SCATTER PIECE
first performed on November 27, 2019
65 Ocean Avenue, San Francisco, CA
performed fifteen times in 2019
ERINA ALEJO
San Francisco / Yelamu (occupied, unceded Ramaytush Ohlone Territory), CA
276236970e276236970r276236970i276236970n276236970a276236970c276236970a276236970l276236970e276236970j276236970o276236970@276236970g276236970m276236970a276236970i276236970l276236970.276236970c276236970o276236970m
erinacalejo.com
SCATTER PIECE
ERINA ALEJO
“Scatter Piece” is a site-specific performance piece in which I routinely scatter multilingual-translated printed copies of a poem in my working class neighborhood to address ongoing housing and small business displacement. I particularly focus on 65 Ocean Avenue, a site of anticipated redevelopment into market-rate luxury housing. Presently the address holds a preschool, and was originally a grocery store in the 1950s. The proposed housing arguably creates inequity and will simply add to the vacant market rate units in the city that are unaffordable for San Francisco families, including those who are historically marginalized (low-income and of color). The performance is part of my long term project “A HXSTORY OF RENTING,” a multiplatform body of work examining displacement and gentrification in San Francisco, California, USA, from my lens as a born and raised third-generation renter in the city.
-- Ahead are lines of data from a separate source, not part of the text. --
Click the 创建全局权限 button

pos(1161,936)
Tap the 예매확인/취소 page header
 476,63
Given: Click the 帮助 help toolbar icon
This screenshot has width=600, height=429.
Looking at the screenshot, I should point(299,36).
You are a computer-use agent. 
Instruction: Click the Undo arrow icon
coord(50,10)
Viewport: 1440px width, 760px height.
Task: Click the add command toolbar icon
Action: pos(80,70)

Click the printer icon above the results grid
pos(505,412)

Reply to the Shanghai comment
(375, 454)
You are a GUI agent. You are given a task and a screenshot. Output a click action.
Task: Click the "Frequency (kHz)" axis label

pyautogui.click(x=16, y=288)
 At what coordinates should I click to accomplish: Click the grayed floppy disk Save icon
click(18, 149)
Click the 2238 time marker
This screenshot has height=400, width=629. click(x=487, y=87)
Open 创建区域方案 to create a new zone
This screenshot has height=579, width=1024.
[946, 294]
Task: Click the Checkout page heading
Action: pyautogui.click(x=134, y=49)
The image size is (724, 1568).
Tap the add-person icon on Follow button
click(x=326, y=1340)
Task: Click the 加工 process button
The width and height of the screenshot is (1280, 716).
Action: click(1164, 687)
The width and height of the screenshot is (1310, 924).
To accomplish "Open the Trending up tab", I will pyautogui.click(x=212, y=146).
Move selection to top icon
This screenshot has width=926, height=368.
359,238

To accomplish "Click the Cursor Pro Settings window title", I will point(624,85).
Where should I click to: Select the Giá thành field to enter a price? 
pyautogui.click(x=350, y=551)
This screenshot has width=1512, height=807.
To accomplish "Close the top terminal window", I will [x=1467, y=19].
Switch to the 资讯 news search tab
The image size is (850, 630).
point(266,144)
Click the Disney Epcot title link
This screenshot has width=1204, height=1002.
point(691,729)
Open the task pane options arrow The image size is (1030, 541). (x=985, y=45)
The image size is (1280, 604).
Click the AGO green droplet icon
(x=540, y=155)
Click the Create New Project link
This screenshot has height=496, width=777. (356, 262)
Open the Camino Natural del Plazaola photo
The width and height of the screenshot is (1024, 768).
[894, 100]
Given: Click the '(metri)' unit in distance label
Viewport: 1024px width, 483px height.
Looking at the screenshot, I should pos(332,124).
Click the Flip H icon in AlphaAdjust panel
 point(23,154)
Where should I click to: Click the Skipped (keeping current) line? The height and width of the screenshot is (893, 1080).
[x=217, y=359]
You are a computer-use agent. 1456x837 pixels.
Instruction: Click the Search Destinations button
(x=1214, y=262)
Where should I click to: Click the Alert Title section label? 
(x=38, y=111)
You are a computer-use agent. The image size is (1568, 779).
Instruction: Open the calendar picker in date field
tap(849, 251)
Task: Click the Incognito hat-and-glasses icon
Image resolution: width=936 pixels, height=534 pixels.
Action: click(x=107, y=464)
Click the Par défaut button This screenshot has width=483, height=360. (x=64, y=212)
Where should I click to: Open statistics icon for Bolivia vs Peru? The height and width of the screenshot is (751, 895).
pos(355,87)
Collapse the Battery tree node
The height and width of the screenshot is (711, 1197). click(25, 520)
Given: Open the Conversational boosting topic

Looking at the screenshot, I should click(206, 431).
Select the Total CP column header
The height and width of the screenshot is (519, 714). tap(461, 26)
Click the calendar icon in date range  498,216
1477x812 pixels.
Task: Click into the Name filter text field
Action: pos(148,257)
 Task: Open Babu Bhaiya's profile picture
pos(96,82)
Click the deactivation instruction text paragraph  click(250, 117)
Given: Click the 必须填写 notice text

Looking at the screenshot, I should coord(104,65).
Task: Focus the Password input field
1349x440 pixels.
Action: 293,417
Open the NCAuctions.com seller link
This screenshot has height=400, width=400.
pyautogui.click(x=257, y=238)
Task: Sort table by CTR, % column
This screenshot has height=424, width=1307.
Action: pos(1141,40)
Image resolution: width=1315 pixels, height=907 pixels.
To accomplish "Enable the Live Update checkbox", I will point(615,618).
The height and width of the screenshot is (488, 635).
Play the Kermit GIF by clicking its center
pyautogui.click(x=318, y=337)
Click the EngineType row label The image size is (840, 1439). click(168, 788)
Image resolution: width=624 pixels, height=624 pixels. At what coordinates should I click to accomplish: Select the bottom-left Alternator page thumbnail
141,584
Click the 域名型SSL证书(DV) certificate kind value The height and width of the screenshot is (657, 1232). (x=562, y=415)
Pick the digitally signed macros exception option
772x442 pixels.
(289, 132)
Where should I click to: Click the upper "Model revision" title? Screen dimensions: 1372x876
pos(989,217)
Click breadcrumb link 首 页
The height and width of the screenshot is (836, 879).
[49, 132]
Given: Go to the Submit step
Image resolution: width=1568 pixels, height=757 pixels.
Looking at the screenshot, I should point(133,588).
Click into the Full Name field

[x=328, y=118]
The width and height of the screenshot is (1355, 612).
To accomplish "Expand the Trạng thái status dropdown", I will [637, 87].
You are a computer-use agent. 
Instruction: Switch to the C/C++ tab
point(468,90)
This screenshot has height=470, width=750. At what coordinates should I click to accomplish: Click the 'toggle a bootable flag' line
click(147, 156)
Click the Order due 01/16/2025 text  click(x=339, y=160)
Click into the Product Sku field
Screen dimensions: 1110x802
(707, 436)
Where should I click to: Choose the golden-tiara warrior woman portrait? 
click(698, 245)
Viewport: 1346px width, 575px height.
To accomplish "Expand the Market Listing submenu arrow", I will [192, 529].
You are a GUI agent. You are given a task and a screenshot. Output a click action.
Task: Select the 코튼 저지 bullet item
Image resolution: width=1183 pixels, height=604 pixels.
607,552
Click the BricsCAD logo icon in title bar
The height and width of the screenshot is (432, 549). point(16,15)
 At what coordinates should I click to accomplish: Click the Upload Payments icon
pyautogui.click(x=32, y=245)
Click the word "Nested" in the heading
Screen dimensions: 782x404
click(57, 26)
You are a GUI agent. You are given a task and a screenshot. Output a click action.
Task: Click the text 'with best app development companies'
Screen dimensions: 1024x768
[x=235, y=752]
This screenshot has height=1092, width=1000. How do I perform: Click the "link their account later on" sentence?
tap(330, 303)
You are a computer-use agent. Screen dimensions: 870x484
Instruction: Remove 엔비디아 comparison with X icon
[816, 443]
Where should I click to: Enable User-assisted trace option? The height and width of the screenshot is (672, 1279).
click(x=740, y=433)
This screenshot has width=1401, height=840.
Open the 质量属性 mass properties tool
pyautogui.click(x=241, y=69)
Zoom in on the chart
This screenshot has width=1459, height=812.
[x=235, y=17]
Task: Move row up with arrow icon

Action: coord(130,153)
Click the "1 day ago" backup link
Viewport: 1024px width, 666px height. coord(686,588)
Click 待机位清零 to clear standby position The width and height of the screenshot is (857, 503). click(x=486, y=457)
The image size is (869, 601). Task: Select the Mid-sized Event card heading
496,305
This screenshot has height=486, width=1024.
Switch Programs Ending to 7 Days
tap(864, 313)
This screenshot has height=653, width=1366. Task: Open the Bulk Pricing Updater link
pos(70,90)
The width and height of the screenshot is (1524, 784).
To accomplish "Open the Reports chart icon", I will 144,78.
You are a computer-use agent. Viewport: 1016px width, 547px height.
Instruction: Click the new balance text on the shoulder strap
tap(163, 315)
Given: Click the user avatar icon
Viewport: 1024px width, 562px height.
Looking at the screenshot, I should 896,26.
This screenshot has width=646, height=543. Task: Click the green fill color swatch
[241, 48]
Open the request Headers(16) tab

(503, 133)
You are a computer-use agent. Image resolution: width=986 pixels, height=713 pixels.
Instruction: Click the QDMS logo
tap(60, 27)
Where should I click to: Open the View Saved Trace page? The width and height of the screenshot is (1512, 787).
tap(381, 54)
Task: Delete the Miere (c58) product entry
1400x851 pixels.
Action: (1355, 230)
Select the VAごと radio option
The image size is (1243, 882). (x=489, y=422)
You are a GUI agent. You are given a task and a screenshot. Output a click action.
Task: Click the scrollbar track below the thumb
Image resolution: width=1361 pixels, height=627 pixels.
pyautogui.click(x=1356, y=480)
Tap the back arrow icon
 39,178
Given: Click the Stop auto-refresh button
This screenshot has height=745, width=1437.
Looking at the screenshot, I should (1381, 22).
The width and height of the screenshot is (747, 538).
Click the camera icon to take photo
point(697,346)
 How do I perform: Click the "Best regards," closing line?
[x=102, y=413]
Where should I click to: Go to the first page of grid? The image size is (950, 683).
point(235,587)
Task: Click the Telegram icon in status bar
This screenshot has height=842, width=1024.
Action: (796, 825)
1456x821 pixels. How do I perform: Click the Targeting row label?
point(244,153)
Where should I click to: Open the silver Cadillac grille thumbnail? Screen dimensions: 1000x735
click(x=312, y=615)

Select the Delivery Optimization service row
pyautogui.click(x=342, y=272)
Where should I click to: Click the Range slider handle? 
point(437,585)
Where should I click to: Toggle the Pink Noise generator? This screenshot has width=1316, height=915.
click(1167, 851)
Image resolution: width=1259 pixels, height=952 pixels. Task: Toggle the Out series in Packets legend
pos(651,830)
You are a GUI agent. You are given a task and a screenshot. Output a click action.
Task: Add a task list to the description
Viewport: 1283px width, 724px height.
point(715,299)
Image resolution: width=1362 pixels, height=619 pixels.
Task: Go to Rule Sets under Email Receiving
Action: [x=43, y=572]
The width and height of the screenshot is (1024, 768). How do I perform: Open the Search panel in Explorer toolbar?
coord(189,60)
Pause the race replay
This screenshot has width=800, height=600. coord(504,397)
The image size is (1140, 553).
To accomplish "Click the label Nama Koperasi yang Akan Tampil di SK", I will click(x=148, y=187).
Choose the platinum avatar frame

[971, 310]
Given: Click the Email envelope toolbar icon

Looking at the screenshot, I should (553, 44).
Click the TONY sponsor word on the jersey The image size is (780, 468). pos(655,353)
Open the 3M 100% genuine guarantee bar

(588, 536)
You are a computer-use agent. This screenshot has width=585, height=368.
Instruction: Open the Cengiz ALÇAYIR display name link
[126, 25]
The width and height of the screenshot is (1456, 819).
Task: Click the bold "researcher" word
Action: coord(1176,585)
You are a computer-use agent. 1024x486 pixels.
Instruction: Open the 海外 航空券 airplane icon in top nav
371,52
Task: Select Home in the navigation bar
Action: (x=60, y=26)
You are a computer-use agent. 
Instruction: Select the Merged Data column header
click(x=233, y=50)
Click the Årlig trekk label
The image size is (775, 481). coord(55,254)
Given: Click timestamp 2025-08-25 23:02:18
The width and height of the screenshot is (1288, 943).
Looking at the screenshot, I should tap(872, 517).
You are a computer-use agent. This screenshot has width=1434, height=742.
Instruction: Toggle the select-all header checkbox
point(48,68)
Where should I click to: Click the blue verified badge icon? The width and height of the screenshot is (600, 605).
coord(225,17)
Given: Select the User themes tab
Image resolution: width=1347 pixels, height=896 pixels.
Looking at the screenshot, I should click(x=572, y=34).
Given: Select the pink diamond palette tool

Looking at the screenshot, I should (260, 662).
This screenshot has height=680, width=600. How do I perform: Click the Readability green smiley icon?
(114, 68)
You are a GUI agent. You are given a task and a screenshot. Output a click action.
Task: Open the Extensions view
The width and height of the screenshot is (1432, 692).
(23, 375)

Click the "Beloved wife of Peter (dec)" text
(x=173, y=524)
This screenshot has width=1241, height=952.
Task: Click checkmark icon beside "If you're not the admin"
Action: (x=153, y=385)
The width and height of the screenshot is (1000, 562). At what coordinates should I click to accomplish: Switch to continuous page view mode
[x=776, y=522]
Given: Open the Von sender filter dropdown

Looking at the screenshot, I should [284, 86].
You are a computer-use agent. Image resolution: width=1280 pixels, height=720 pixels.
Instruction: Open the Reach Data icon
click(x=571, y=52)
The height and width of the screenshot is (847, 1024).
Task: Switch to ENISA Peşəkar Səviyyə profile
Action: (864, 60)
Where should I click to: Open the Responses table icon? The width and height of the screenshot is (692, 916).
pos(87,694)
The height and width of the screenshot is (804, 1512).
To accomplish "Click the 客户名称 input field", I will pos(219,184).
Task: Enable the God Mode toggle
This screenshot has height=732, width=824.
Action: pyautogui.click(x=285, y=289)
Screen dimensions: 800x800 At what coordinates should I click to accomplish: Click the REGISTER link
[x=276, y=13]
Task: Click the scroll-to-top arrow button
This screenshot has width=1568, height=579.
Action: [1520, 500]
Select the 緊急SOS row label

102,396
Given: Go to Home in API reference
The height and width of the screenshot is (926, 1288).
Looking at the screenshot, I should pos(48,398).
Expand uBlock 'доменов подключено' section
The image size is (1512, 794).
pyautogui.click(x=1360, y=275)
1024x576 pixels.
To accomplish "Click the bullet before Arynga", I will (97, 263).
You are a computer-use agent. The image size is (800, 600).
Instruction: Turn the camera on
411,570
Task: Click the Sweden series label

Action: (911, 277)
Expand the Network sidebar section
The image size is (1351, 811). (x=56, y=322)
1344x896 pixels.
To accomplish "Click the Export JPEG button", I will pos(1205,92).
The poem is translated into languages spoken in my neighborhood, including Tagalog, Vietnamese, Chinese, Spanish, French, Hindi, Japanese, Korean, Ilocano, and more. My translators are fellow artists and community organizers who are renters in the city and across the globe.
“Scatter Piece” bears the multilayered physicality and cycle of displacement: through the bounds of copy paper replenished with the multilingual poem; I, as the performer, laboriously scattering the poems; the poems taking weight on the proposed luxury development perimeter; passersby witnessing the foreboding message; and the poem as ephemeral litter cleaned up within that week—the ritual is perpetually repeated. At this time, the piece will be performed indefinitely, until the city addresses community concerns regarding the proposed luxury housing’s lack of affordability for local residents.